• What to produce
When you reach the line that contains "Open the Whiteboards tool", set down that line and every one after it through the end of the records, exactly as written and with no pictures.

• Provided records
•••••
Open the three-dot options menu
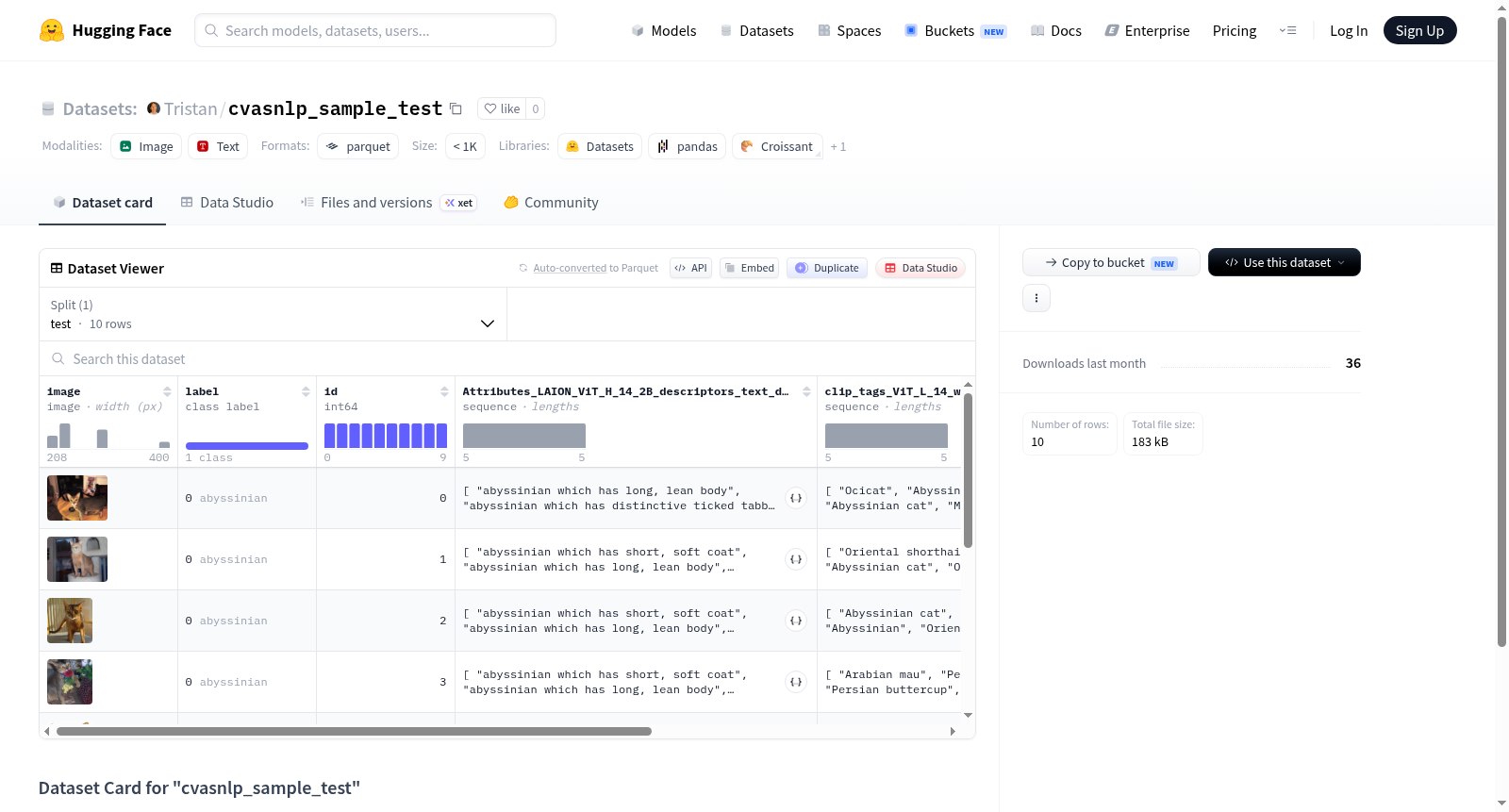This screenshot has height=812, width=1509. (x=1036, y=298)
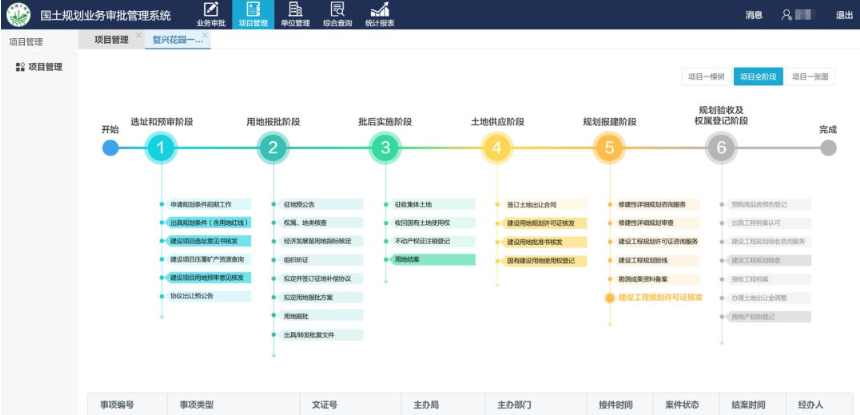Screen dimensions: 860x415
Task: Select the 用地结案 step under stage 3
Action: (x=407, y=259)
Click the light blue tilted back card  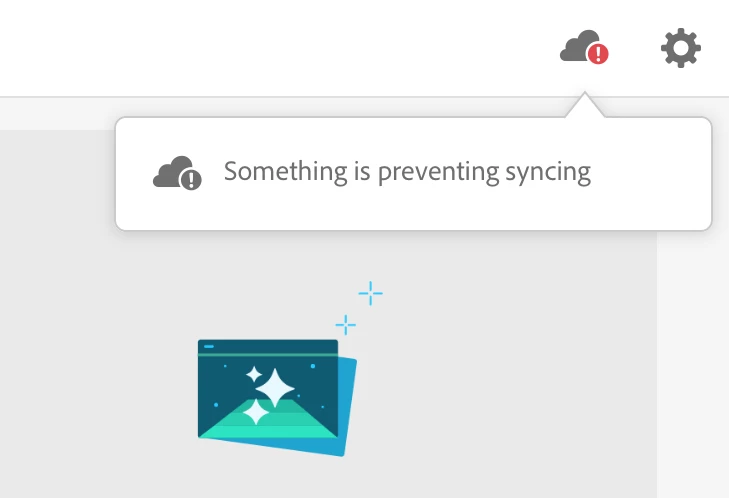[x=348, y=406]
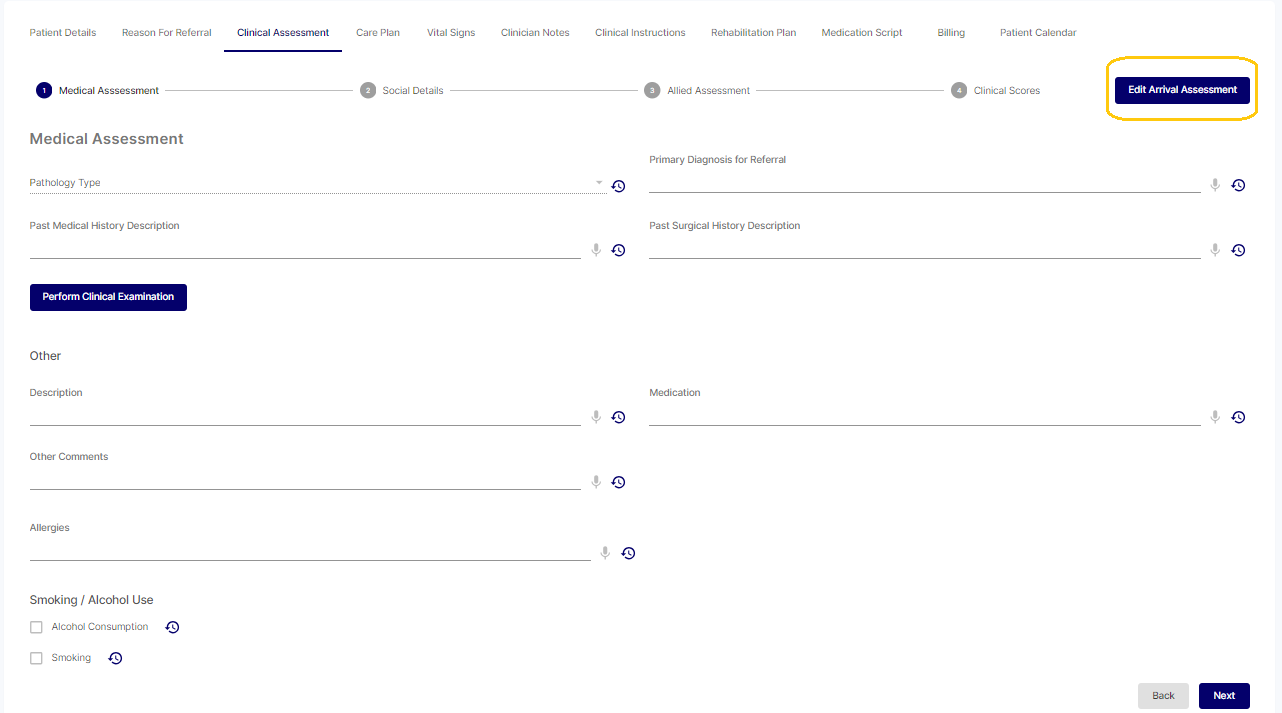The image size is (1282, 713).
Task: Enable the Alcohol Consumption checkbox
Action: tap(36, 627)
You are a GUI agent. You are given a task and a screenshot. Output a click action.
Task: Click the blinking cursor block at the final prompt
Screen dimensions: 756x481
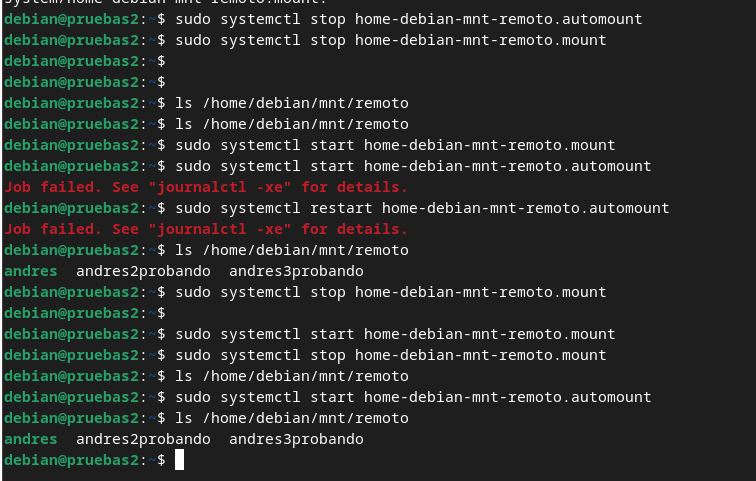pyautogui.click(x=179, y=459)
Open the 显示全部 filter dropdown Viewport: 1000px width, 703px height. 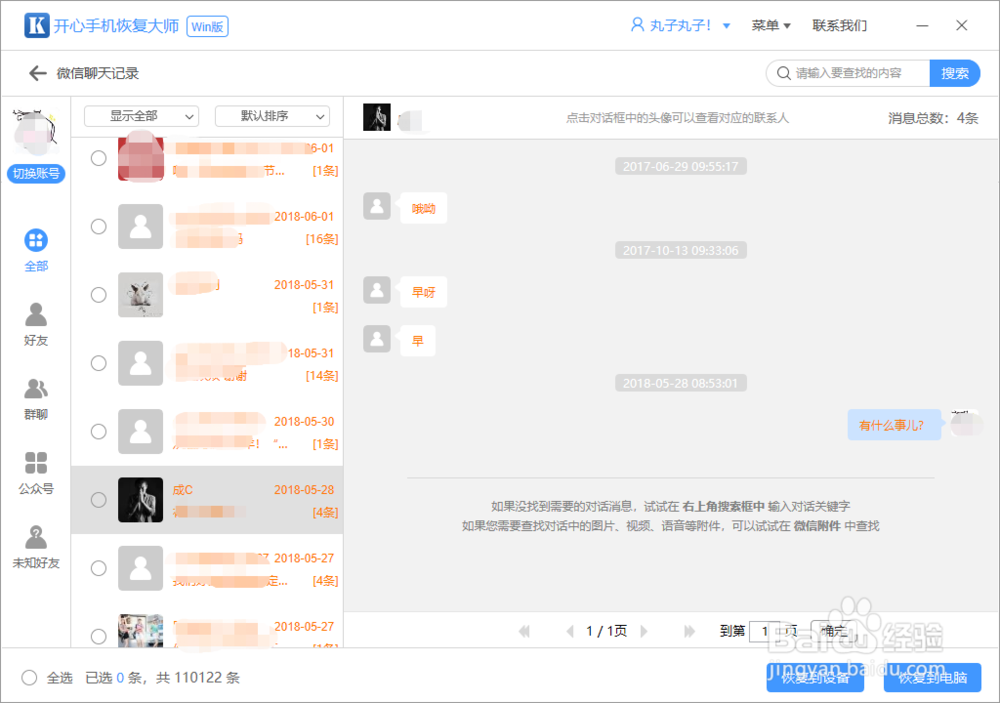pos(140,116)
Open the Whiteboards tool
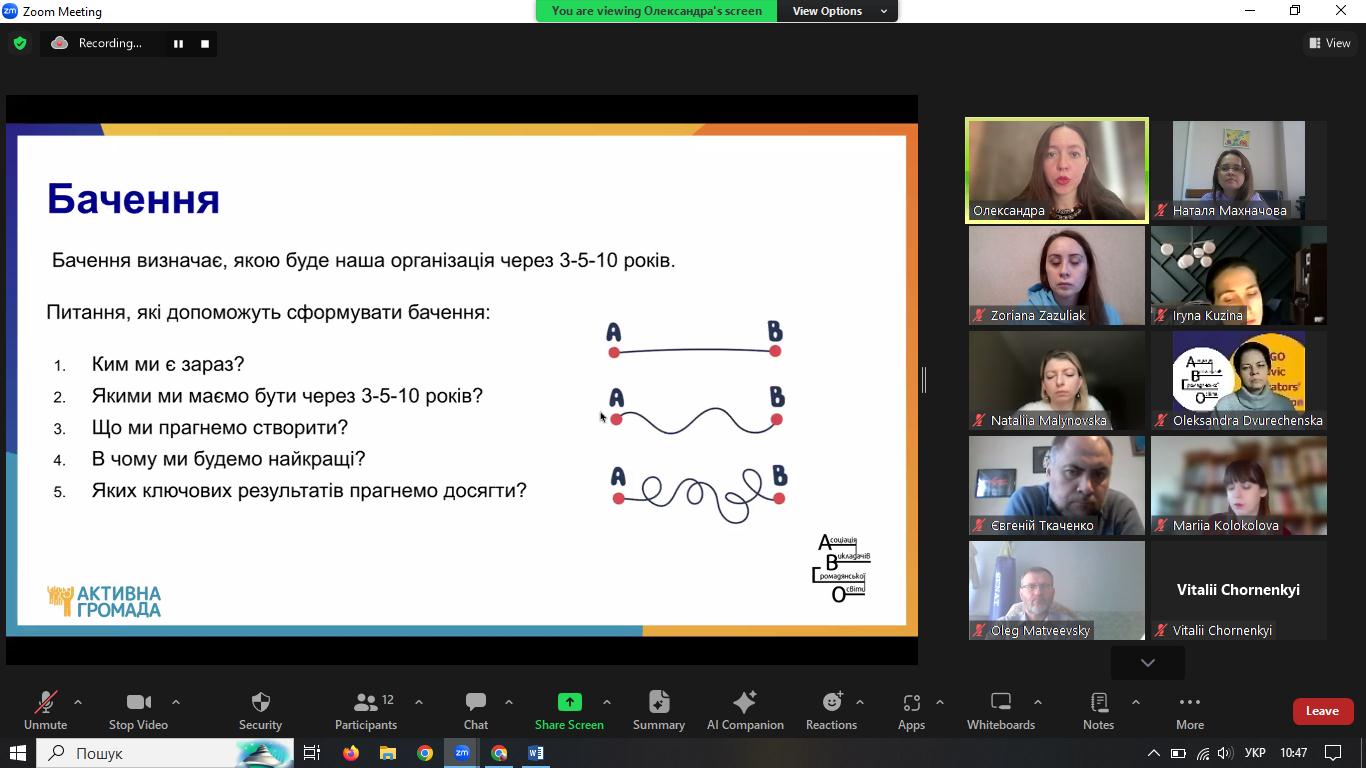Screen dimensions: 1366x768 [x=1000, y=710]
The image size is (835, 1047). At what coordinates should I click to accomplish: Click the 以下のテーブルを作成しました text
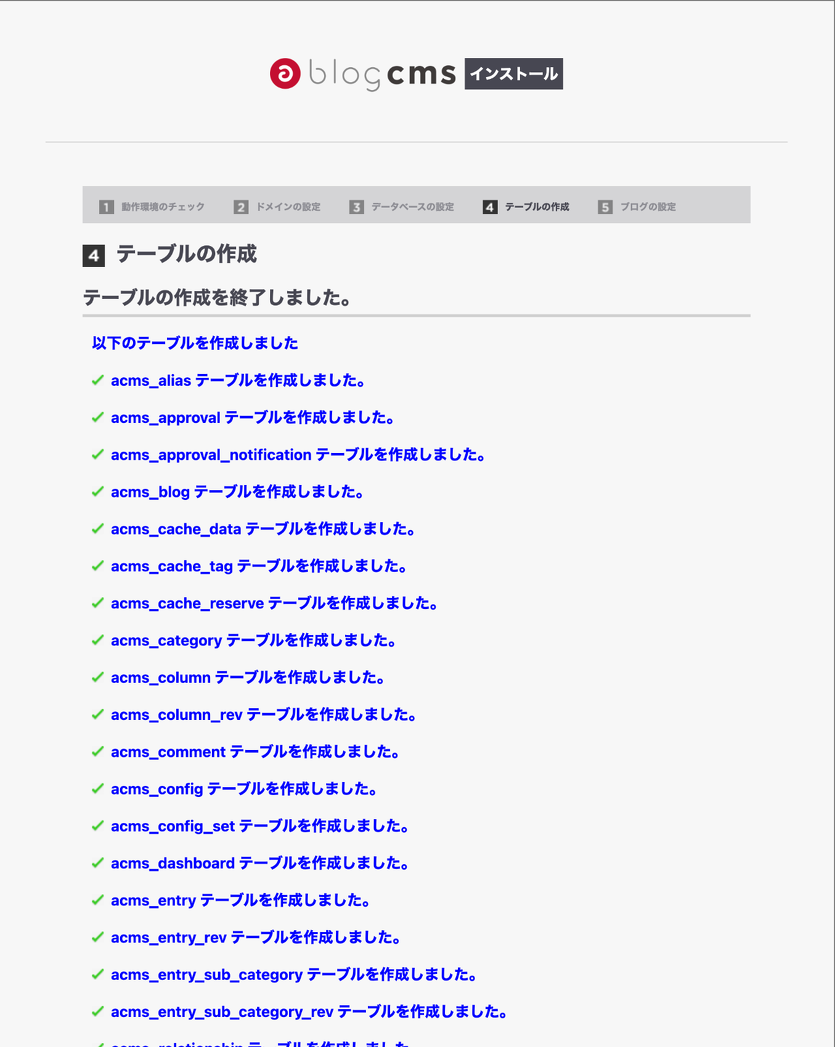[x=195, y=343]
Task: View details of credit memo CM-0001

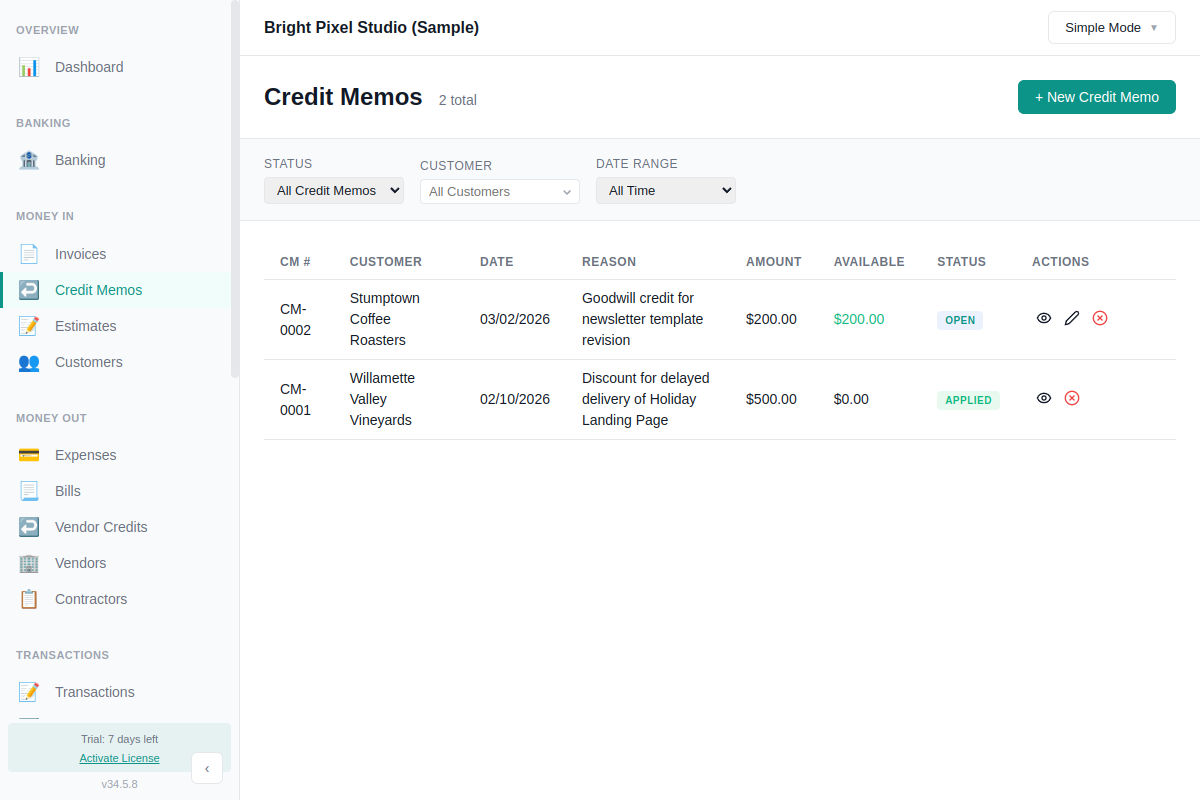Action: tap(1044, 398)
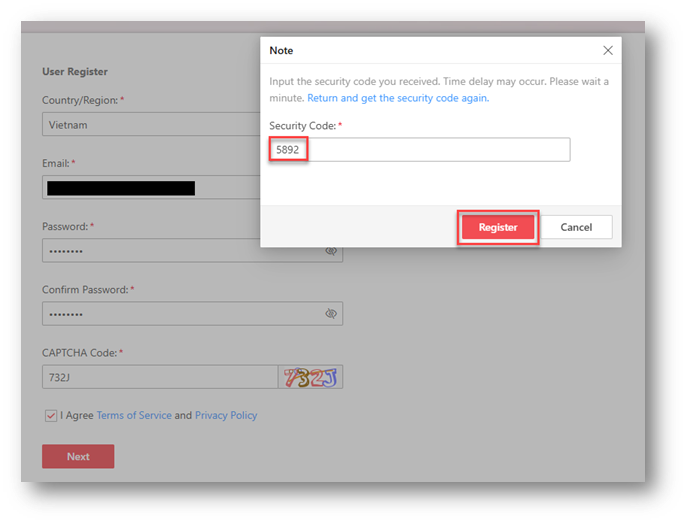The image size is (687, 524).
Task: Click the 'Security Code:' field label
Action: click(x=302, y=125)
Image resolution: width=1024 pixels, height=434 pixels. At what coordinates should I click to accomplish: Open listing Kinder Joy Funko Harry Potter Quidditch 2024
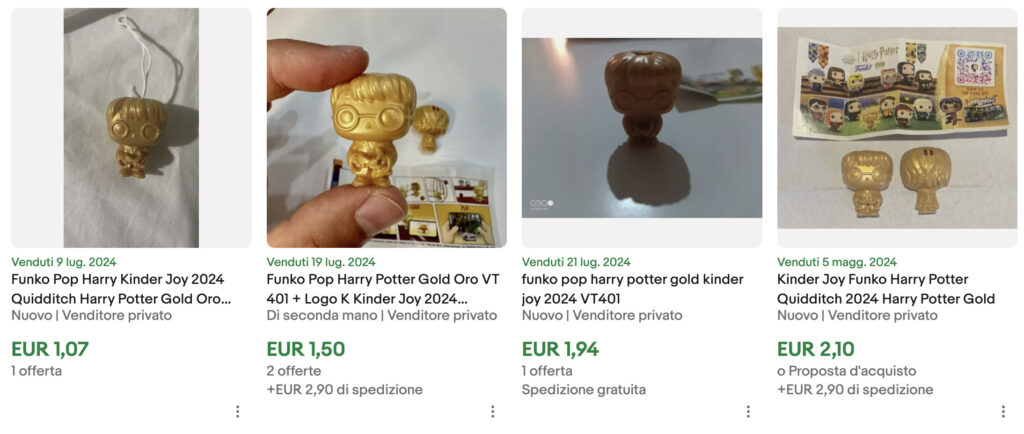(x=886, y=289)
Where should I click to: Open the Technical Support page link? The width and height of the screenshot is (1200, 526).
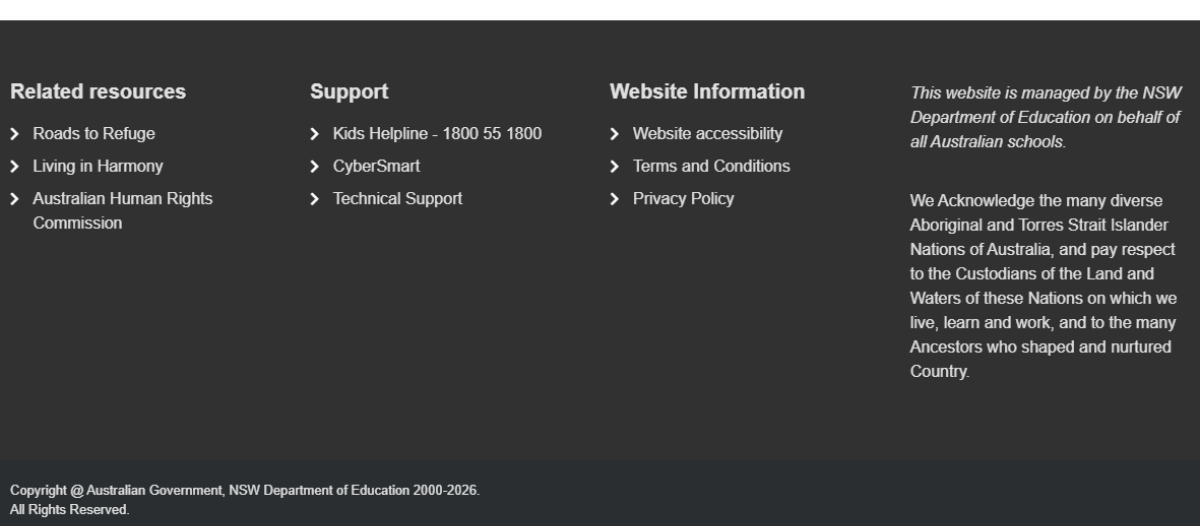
•••••
• Solution for this task
Open the Whiteboards tool
Screen dimensions: 1366x768 [x=1000, y=710]
The image size is (835, 1047). At what coordinates should I click to accomplish: Click the 以下のテーブルを作成しました text
[x=195, y=343]
Task: View details of credit memo CM-0001

Action: tap(1044, 398)
The image size is (687, 524).
Task: Click the 'Security Code:' field label
Action: click(x=302, y=125)
Image resolution: width=1024 pixels, height=434 pixels. At what coordinates should I click to accomplish: Open listing Kinder Joy Funko Harry Potter Quidditch 2024
(x=886, y=289)
Where should I click to: Open the Technical Support page link? The width and height of the screenshot is (1200, 526).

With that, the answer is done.